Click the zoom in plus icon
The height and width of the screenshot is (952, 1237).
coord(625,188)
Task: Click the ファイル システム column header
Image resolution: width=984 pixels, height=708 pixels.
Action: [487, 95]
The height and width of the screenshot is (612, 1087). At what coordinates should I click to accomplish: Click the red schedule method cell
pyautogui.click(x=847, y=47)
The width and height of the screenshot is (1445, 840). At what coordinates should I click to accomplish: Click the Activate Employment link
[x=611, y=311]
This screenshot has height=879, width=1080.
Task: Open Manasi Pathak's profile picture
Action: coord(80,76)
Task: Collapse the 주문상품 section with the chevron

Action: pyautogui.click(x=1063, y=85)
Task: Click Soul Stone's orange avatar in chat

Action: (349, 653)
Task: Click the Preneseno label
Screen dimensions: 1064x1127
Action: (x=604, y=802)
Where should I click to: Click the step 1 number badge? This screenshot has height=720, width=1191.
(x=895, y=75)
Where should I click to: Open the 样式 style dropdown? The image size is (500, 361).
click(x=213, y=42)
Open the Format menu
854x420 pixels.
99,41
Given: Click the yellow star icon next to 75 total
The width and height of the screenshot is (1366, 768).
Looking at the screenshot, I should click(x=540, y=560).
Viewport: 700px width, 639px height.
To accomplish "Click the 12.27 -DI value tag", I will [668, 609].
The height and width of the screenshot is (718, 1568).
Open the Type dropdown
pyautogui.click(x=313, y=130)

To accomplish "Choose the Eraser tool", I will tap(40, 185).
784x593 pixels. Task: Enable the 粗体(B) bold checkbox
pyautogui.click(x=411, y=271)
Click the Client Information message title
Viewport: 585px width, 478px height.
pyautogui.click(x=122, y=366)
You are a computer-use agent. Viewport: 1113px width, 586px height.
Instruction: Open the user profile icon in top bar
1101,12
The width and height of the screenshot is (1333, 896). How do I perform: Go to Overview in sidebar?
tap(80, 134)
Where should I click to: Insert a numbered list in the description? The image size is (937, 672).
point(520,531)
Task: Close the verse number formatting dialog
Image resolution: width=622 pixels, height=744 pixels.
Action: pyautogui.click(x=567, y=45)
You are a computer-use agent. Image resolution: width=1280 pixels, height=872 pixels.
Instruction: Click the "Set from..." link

+--

### Exercise instructions
Every entry shown above should be written out again without a single difference.

### Expected output
Click the zoom in plus icon
The height and width of the screenshot is (952, 1237).
coord(625,188)
Task: Click the ファイル システム column header
Image resolution: width=984 pixels, height=708 pixels.
Action: [487, 95]
The height and width of the screenshot is (612, 1087). At what coordinates should I click to accomplish: Click the red schedule method cell
pyautogui.click(x=847, y=47)
The width and height of the screenshot is (1445, 840). At what coordinates should I click to accomplish: Click the Activate Employment link
[x=611, y=311]
This screenshot has height=879, width=1080.
Task: Open Manasi Pathak's profile picture
Action: coord(80,76)
Task: Collapse the 주문상품 section with the chevron

Action: pyautogui.click(x=1063, y=85)
Task: Click Soul Stone's orange avatar in chat

Action: (349, 653)
Task: Click the Preneseno label
Screen dimensions: 1064x1127
Action: (x=604, y=802)
Where should I click to: Click the step 1 number badge? This screenshot has height=720, width=1191.
(x=895, y=75)
Where should I click to: Open the 样式 style dropdown? The image size is (500, 361).
click(x=213, y=42)
Open the Format menu
854x420 pixels.
99,41
Given: Click the yellow star icon next to 75 total
The width and height of the screenshot is (1366, 768).
Looking at the screenshot, I should click(x=540, y=560).
Viewport: 700px width, 639px height.
To accomplish "Click the 12.27 -DI value tag", I will [668, 609].
The height and width of the screenshot is (718, 1568).
Open the Type dropdown
pyautogui.click(x=313, y=130)

To accomplish "Choose the Eraser tool", I will tap(40, 185).
784x593 pixels. Task: Enable the 粗体(B) bold checkbox
pyautogui.click(x=411, y=271)
Click the Client Information message title
Viewport: 585px width, 478px height.
pyautogui.click(x=122, y=366)
You are a computer-use agent. Viewport: 1113px width, 586px height.
Instruction: Open the user profile icon in top bar
1101,12
The width and height of the screenshot is (1333, 896). How do I perform: Go to Overview in sidebar?
tap(80, 134)
Where should I click to: Insert a numbered list in the description? The image size is (937, 672).
point(520,531)
Task: Close the verse number formatting dialog
Image resolution: width=622 pixels, height=744 pixels.
Action: pyautogui.click(x=567, y=45)
You are a computer-use agent. Image resolution: width=1280 pixels, height=872 pixels.
Instruction: Click the "Set from..." link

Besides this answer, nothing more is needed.